(Dataset entries)
◇ ◇ ◇

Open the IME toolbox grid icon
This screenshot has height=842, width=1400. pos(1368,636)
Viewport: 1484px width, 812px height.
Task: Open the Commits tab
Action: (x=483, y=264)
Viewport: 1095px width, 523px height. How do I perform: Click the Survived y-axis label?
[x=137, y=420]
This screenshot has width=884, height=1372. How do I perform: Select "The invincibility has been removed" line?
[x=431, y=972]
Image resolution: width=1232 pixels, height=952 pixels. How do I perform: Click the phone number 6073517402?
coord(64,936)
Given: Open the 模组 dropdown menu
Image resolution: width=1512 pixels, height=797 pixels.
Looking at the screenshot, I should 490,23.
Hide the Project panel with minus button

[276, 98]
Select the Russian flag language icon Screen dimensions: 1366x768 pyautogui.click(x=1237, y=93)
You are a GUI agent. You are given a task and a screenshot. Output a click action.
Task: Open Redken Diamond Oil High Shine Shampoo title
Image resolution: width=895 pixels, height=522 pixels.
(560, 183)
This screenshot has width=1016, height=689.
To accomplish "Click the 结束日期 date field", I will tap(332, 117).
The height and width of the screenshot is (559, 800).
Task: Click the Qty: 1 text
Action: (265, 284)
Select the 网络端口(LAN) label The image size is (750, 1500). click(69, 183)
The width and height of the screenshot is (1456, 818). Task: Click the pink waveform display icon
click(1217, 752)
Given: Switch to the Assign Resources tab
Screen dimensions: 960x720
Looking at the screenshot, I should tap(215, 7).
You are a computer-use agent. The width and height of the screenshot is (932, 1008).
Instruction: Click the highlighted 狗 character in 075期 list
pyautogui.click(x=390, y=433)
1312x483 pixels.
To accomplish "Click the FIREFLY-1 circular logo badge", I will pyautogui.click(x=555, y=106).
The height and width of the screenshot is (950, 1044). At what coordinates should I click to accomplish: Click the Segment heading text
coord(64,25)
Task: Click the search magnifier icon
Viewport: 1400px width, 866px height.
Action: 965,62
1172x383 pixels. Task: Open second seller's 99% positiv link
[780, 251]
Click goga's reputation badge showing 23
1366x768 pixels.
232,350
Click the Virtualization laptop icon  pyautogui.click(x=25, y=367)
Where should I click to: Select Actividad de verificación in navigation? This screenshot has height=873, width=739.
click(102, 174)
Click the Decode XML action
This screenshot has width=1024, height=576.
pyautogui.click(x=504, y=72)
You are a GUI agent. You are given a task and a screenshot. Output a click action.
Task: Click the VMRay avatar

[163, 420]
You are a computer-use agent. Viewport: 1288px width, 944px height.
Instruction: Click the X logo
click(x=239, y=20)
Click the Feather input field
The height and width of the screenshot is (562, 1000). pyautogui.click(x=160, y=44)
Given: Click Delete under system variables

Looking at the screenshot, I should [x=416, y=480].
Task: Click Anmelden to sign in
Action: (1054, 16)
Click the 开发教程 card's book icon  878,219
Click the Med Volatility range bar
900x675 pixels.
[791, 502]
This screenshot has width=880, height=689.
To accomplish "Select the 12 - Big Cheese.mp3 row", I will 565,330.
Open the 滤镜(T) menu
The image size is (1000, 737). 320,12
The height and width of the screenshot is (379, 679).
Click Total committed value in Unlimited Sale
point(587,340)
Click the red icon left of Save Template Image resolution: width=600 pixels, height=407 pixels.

◇ ◇ ◇

▶ WHAT YOU HAVE TO DO: Reproduce verbatim the lines of the listing from the line with "Task: Click the search magnifier icon" through the line with "The height and width of the screenshot is (562, 1000).", including both of those lines.

▶ OUTPUT OF THE EXERCISE:
Task: Click the search magnifier icon
Viewport: 1400px width, 866px height.
Action: 965,62
1172x383 pixels. Task: Open second seller's 99% positiv link
[780, 251]
Click goga's reputation badge showing 23
1366x768 pixels.
232,350
Click the Virtualization laptop icon  pyautogui.click(x=25, y=367)
Where should I click to: Select Actividad de verificación in navigation? This screenshot has height=873, width=739.
click(102, 174)
Click the Decode XML action
This screenshot has width=1024, height=576.
pyautogui.click(x=504, y=72)
You are a GUI agent. You are given a task and a screenshot. Output a click action.
Task: Click the VMRay avatar

[163, 420]
You are a computer-use agent. Viewport: 1288px width, 944px height.
Instruction: Click the X logo
click(x=239, y=20)
Click the Feather input field
The height and width of the screenshot is (562, 1000). pyautogui.click(x=160, y=44)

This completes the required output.